Information provided:
□ □ □
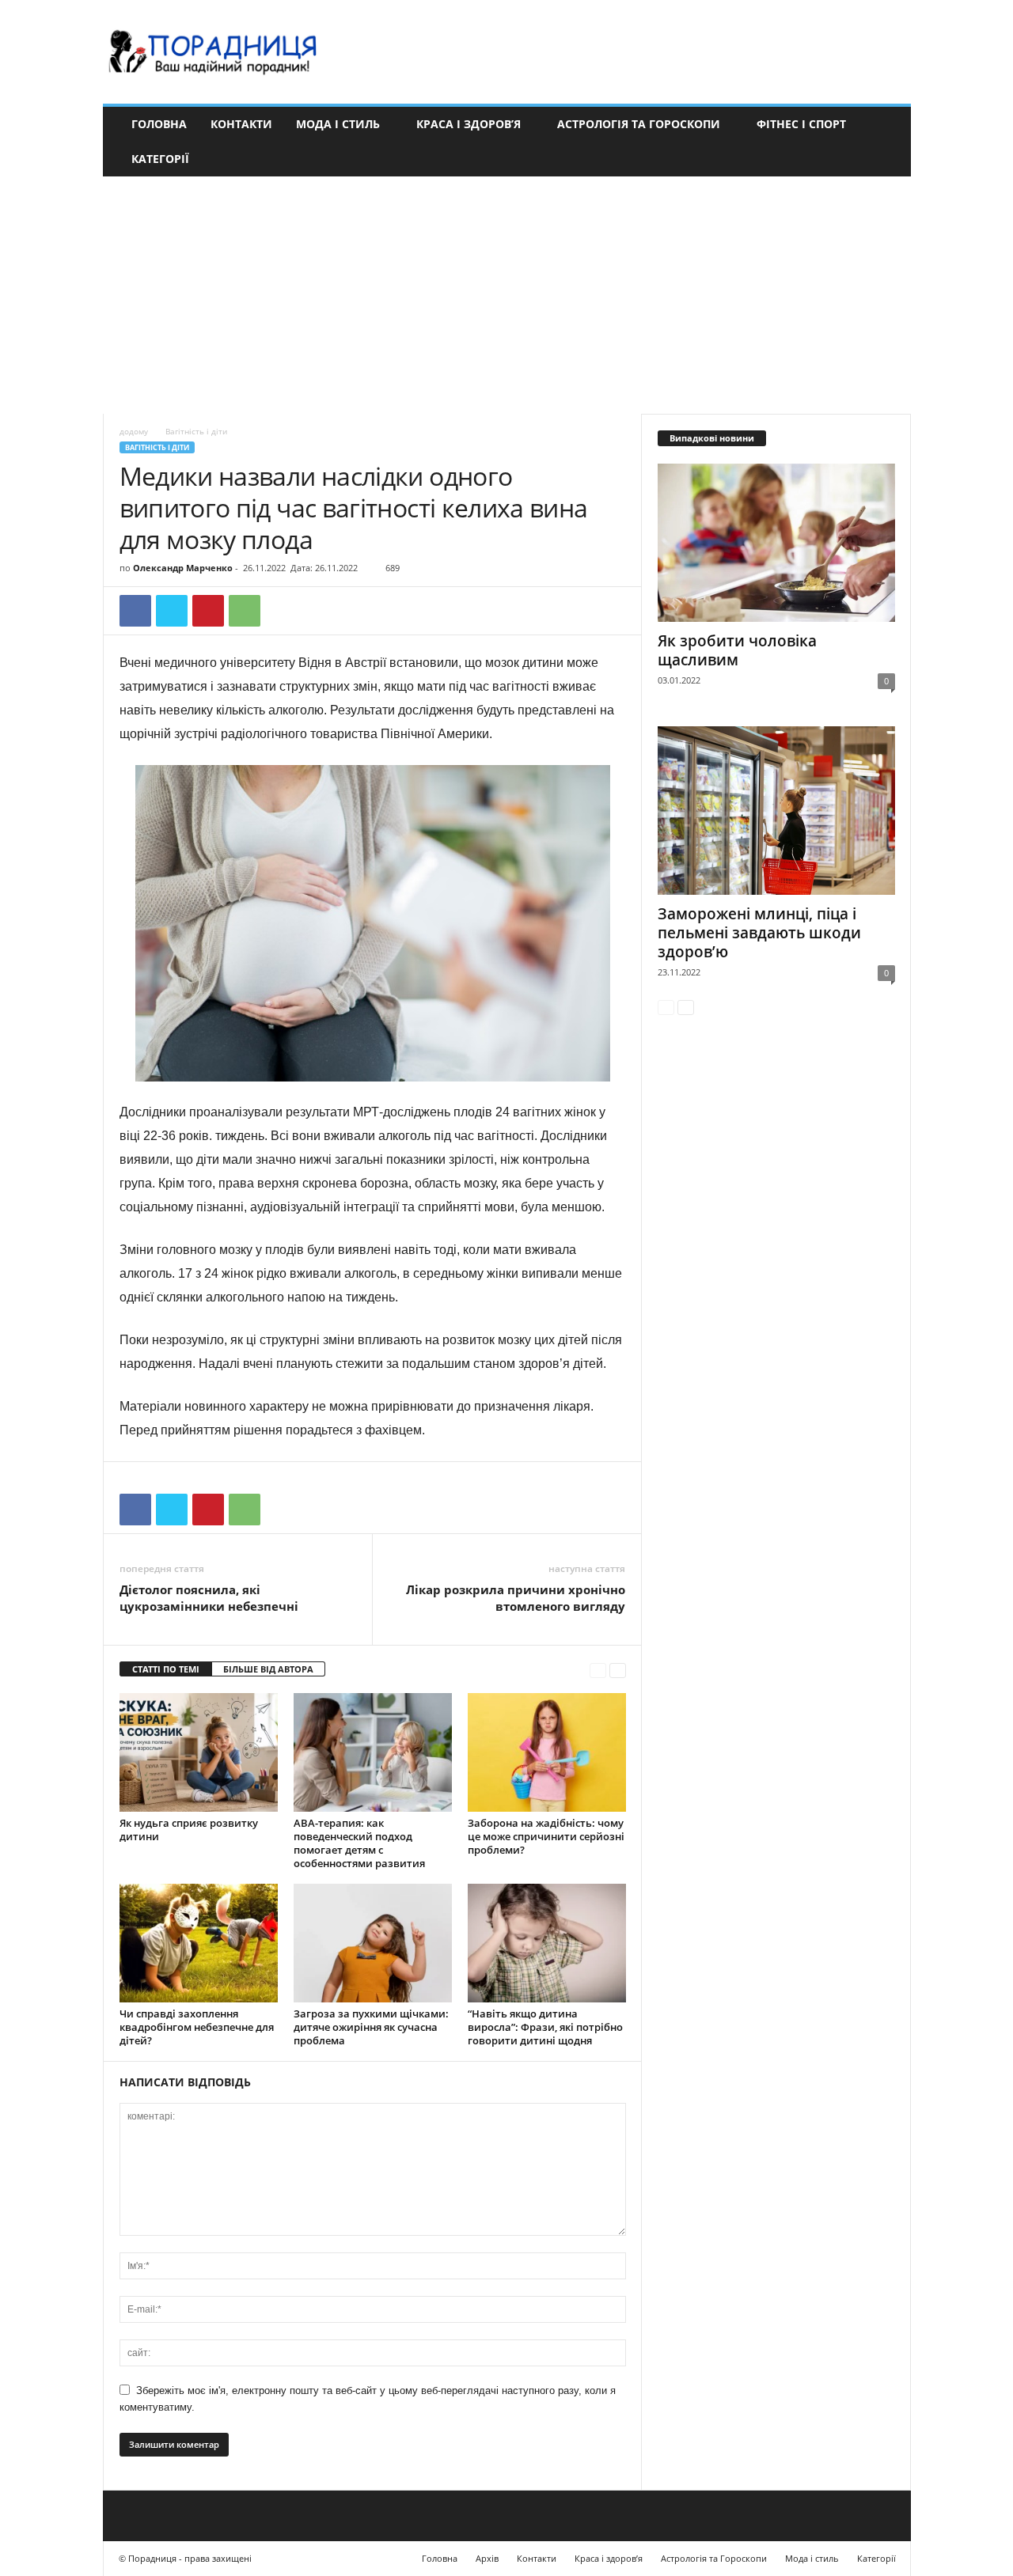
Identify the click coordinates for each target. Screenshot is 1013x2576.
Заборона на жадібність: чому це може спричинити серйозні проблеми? (546, 1836)
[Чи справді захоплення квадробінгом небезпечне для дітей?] (199, 1943)
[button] (887, 141)
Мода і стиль (338, 123)
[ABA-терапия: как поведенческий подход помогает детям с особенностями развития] (373, 1752)
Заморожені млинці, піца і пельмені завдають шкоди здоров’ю (759, 932)
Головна (159, 123)
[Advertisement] (506, 295)
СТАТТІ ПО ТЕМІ (165, 1669)
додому (134, 431)
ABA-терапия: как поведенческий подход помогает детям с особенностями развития (359, 1843)
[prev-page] (598, 1669)
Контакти (241, 123)
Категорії (160, 158)
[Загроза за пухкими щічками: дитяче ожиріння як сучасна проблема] (373, 1943)
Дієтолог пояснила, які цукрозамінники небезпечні (209, 1598)
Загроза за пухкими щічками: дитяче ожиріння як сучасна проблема (371, 2027)
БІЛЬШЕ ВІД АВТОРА (268, 1669)
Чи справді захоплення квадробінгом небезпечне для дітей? (197, 2027)
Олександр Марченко (183, 568)
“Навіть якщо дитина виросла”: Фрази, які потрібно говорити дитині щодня (545, 2027)
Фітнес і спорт (801, 123)
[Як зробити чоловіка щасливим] (776, 543)
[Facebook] (135, 611)
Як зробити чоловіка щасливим (737, 650)
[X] (172, 611)
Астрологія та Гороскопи (638, 123)
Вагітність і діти (157, 447)
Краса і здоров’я (468, 123)
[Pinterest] (208, 611)
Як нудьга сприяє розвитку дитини (189, 1829)
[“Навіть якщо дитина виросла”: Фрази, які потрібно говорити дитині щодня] (547, 1943)
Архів (487, 2558)
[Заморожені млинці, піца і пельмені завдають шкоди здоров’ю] (776, 810)
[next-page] (617, 1669)
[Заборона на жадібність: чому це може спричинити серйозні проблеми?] (547, 1752)
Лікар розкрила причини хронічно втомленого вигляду (515, 1598)
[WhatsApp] (244, 611)
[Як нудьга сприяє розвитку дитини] (199, 1752)
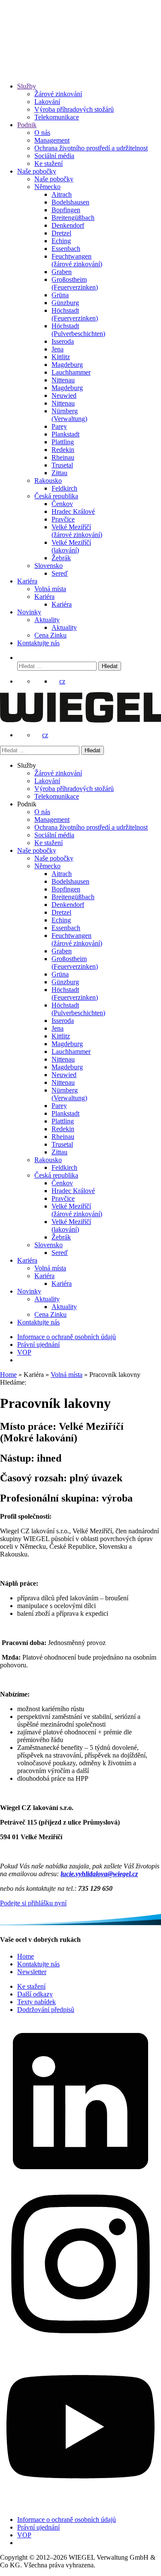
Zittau (59, 472)
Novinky (29, 612)
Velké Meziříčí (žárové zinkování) (77, 530)
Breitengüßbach (73, 217)
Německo (47, 186)
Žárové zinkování (58, 94)
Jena (58, 349)
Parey (59, 426)
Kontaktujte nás (38, 643)
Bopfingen (66, 210)
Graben (62, 271)
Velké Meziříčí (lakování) (71, 546)
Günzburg (65, 302)
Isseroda (63, 341)
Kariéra (27, 581)
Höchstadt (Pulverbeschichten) (78, 329)
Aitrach (62, 194)
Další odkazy (35, 1994)
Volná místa (50, 588)
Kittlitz (61, 356)
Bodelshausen (70, 202)
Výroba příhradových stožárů (74, 109)
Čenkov (62, 503)
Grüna (60, 295)
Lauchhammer (71, 372)
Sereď (60, 573)
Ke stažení (48, 163)
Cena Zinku (50, 635)
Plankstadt (65, 434)
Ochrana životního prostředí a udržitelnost (91, 148)
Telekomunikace (56, 117)
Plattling (63, 442)
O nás (42, 132)
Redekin (63, 449)
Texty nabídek (36, 2001)
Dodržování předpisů (45, 2009)
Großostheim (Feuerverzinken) (75, 283)
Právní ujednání (38, 1344)
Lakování (47, 101)
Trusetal (62, 465)
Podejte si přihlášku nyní (33, 1903)
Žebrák (61, 558)
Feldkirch (64, 488)
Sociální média (54, 155)
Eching (61, 240)
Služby (26, 86)
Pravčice (63, 519)
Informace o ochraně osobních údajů (66, 1336)
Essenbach (66, 248)
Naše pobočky (36, 171)
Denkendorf (68, 225)
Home (8, 1374)
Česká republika (56, 496)
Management (52, 140)
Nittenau (63, 380)
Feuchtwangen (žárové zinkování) (77, 260)
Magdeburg (67, 364)
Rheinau (63, 457)
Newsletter (31, 1971)
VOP (24, 1352)
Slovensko (48, 565)
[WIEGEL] (30, 62)
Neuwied (64, 395)
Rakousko (48, 480)
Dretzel (61, 233)
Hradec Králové (73, 511)
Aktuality (47, 619)
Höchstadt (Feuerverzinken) (75, 314)
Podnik (26, 124)
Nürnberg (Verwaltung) (69, 414)
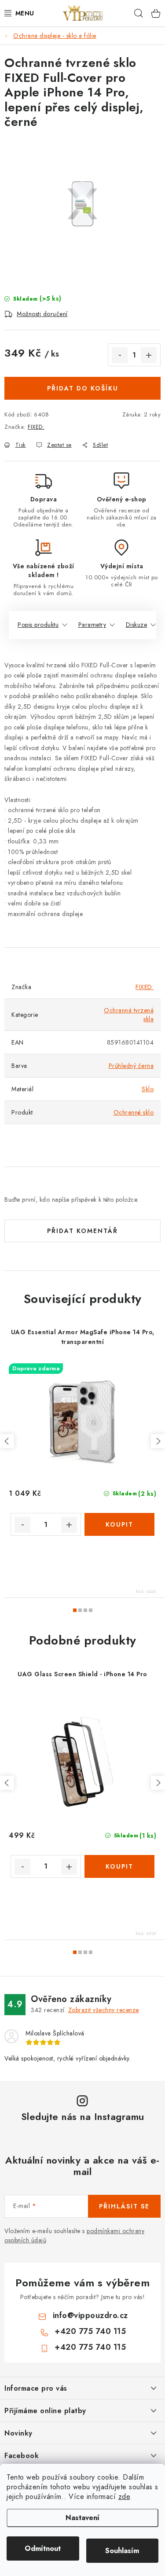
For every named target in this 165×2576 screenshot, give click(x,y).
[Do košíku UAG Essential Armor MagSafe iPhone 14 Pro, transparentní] (119, 1524)
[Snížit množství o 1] (120, 355)
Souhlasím (122, 2551)
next (158, 1441)
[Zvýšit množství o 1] (149, 355)
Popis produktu (38, 624)
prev (7, 1441)
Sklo (148, 1089)
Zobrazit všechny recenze (103, 2010)
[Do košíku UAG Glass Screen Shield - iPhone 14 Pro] (119, 1866)
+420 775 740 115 (90, 2331)
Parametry (92, 624)
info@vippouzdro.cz (90, 2315)
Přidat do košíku (82, 388)
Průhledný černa (131, 1065)
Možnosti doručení (42, 313)
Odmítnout (43, 2548)
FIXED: (36, 427)
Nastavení (82, 2518)
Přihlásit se (124, 2206)
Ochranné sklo (134, 1112)
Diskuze (136, 624)
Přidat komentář (82, 1230)
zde (124, 2496)
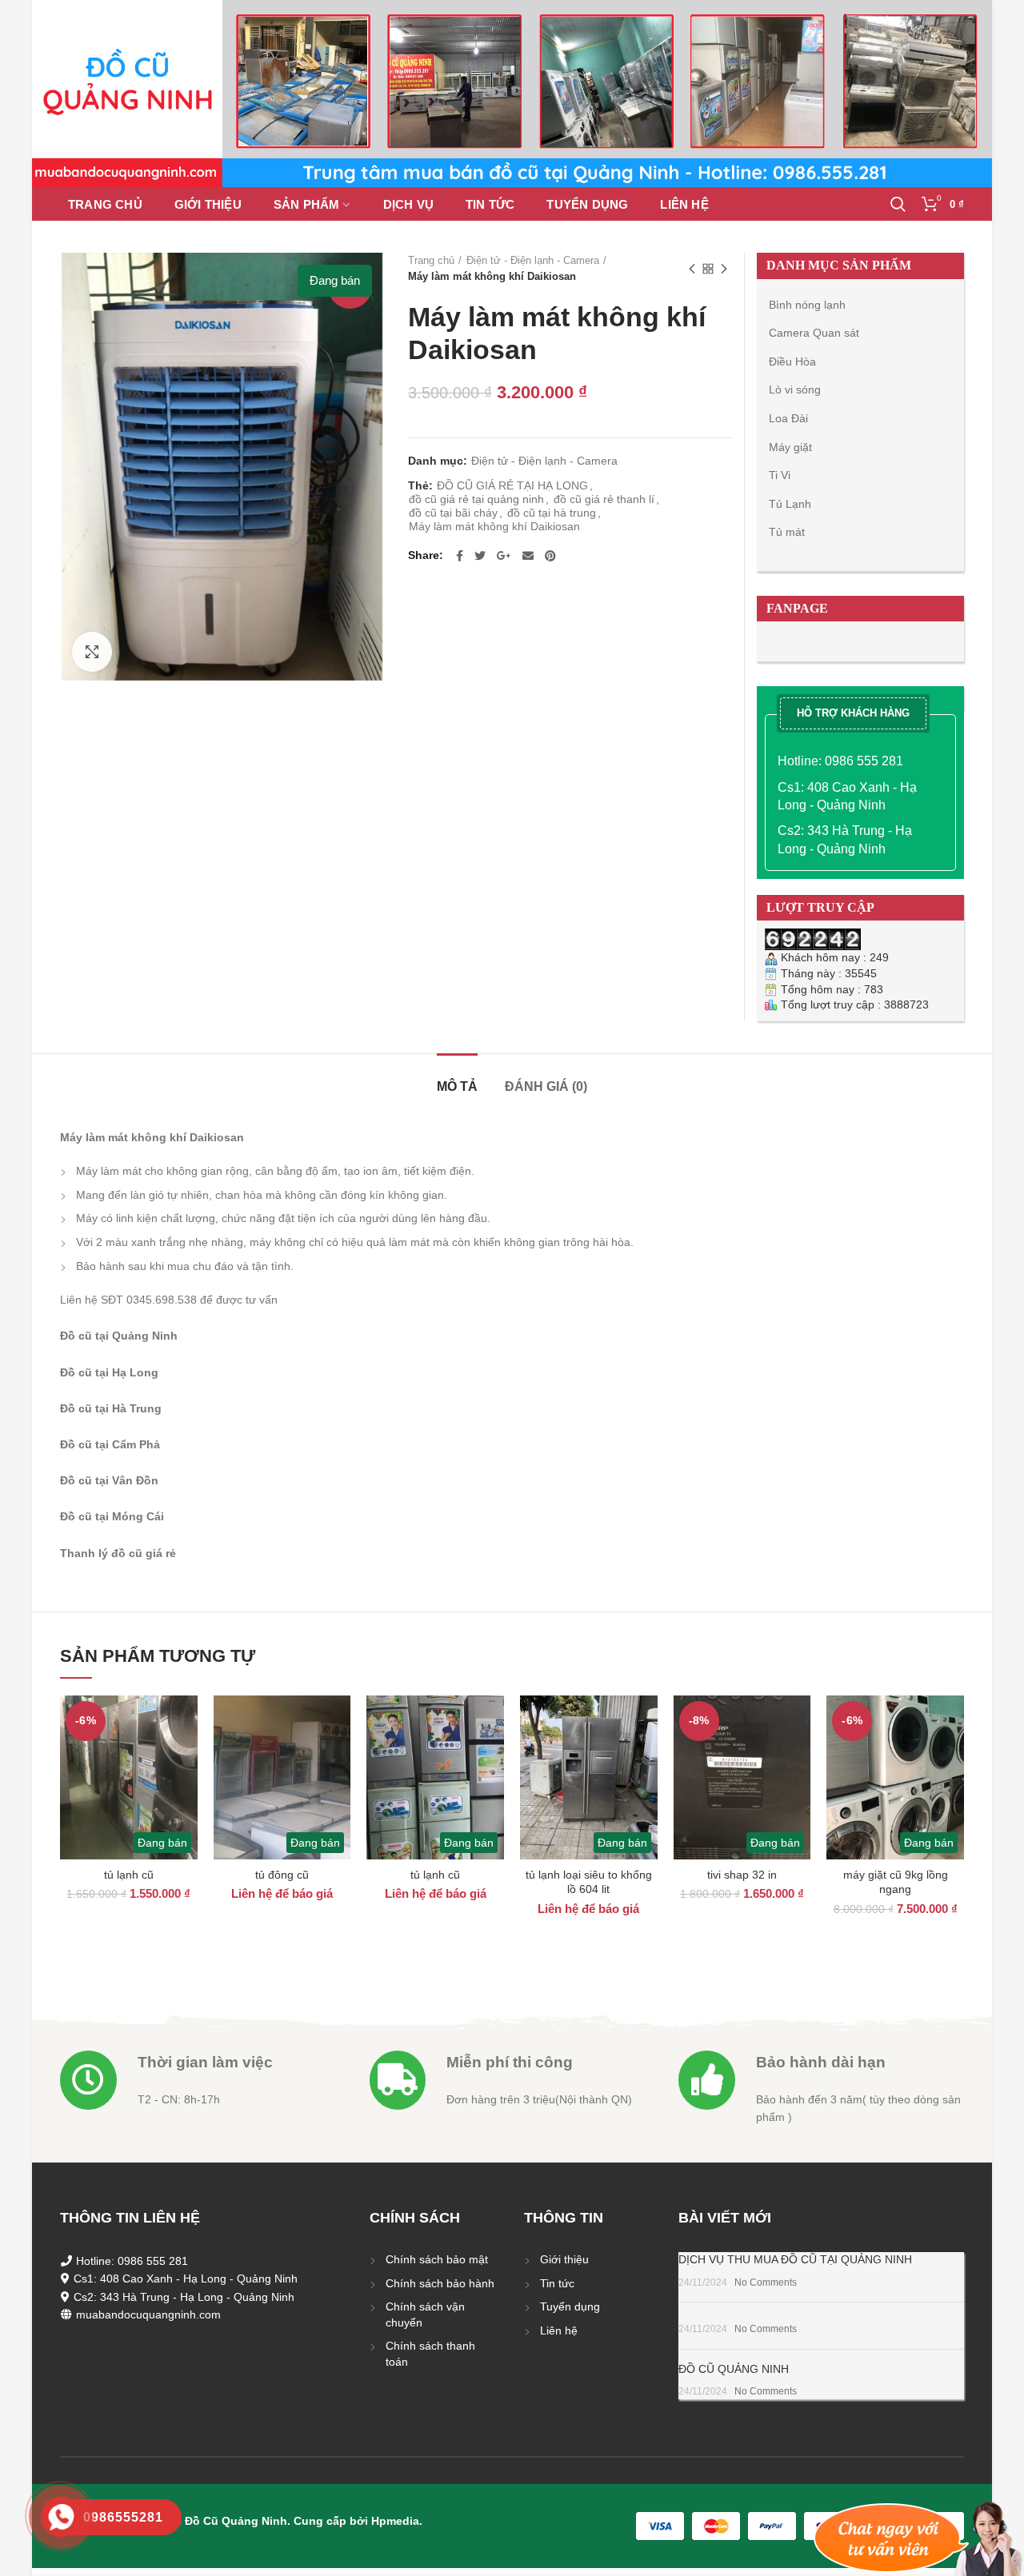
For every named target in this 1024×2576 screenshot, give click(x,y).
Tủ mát (787, 531)
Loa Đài (788, 418)
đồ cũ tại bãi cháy (453, 512)
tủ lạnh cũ (129, 1874)
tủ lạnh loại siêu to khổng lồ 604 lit (589, 1881)
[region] (512, 93)
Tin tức (557, 2283)
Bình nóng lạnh (807, 304)
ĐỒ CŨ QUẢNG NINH (733, 2368)
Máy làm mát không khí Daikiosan (494, 526)
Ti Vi (779, 475)
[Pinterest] (550, 555)
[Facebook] (459, 555)
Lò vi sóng (795, 389)
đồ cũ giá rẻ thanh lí (604, 499)
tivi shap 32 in (742, 1874)
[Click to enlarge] (92, 652)
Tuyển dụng (570, 2306)
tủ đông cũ (282, 1874)
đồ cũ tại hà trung (551, 512)
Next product (724, 269)
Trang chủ (431, 260)
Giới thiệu (564, 2259)
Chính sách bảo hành (440, 2283)
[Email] (528, 555)
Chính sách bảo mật (437, 2259)
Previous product (692, 269)
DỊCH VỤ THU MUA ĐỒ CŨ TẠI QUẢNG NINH (795, 2259)
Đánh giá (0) (546, 1086)
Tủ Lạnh (790, 503)
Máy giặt (790, 447)
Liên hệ (559, 2330)
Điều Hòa (792, 361)
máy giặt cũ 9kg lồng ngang (895, 1881)
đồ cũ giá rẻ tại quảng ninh (476, 499)
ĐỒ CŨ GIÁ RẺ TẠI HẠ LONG (512, 485)
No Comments (765, 2282)
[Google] (504, 555)
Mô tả (457, 1086)
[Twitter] (480, 555)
□ □ □
About this task:
Only lines that contain the string "Velké" count; pick each one out of the records and copy it.

Reply to the task:
Velké Meziříčí (žárové zinkování) (77, 530)
Velké Meziříčí (lakování) (71, 546)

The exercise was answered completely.